◆ **Problem to work on**: From the opening line of the records through the line bearing "Click the browser", set down every line exactly.

◆ **Exercise input**:

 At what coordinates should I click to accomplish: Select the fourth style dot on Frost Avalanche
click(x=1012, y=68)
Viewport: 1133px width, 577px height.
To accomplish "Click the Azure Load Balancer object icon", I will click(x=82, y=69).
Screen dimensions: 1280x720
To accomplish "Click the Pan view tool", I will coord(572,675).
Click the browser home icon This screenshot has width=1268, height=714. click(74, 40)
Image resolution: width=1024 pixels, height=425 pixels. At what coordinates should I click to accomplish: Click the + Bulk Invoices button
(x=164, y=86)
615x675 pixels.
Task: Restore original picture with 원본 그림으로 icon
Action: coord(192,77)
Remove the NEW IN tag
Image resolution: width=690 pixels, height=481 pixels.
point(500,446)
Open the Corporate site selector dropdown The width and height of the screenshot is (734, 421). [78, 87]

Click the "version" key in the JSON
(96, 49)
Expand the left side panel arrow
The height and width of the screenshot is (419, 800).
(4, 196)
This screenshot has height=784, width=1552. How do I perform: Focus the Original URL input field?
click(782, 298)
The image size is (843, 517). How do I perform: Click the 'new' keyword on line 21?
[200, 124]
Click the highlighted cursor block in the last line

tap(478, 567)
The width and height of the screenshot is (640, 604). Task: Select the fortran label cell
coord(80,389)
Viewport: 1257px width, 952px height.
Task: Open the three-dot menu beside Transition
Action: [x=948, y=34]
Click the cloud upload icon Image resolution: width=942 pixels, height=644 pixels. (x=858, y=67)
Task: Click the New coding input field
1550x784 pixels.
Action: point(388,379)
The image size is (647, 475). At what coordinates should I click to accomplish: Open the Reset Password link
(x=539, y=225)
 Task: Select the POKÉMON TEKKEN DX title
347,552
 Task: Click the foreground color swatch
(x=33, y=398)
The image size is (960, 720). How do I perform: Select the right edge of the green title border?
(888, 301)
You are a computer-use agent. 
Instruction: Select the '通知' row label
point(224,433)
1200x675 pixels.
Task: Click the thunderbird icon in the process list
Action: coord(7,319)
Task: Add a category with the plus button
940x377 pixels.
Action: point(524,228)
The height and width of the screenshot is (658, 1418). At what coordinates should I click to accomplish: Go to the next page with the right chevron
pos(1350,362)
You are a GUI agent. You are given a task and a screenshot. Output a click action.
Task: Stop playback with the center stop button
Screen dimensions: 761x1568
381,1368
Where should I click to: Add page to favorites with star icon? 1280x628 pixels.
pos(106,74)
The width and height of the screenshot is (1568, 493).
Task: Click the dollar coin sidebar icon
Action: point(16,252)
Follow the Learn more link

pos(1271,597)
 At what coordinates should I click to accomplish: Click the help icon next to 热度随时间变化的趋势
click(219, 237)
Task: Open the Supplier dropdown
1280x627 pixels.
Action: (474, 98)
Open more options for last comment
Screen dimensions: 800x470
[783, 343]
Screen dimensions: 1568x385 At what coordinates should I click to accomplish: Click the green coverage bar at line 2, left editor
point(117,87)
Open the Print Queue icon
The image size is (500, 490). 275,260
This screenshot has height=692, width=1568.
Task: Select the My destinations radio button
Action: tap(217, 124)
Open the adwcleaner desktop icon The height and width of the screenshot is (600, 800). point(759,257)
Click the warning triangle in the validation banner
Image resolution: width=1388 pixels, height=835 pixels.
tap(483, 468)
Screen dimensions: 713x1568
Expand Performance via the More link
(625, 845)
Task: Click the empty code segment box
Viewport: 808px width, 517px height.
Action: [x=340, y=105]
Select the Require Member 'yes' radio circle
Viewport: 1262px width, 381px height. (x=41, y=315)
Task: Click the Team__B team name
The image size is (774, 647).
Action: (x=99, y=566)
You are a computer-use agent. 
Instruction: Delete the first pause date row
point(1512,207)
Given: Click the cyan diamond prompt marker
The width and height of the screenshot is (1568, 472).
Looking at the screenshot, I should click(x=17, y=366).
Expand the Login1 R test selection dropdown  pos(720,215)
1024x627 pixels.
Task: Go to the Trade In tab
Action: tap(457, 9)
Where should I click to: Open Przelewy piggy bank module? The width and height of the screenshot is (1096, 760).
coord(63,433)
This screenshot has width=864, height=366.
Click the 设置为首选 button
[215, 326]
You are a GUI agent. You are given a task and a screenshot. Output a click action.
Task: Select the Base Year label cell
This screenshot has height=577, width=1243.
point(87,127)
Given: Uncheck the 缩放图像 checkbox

◆ **Completed task**:
 At what coordinates should I click to accomplish: Select the fourth style dot on Frost Avalanche
click(x=1012, y=68)
Viewport: 1133px width, 577px height.
To accomplish "Click the Azure Load Balancer object icon", I will click(x=82, y=69).
Screen dimensions: 1280x720
To accomplish "Click the Pan view tool", I will coord(572,675).
Click the browser home icon This screenshot has width=1268, height=714. click(74, 40)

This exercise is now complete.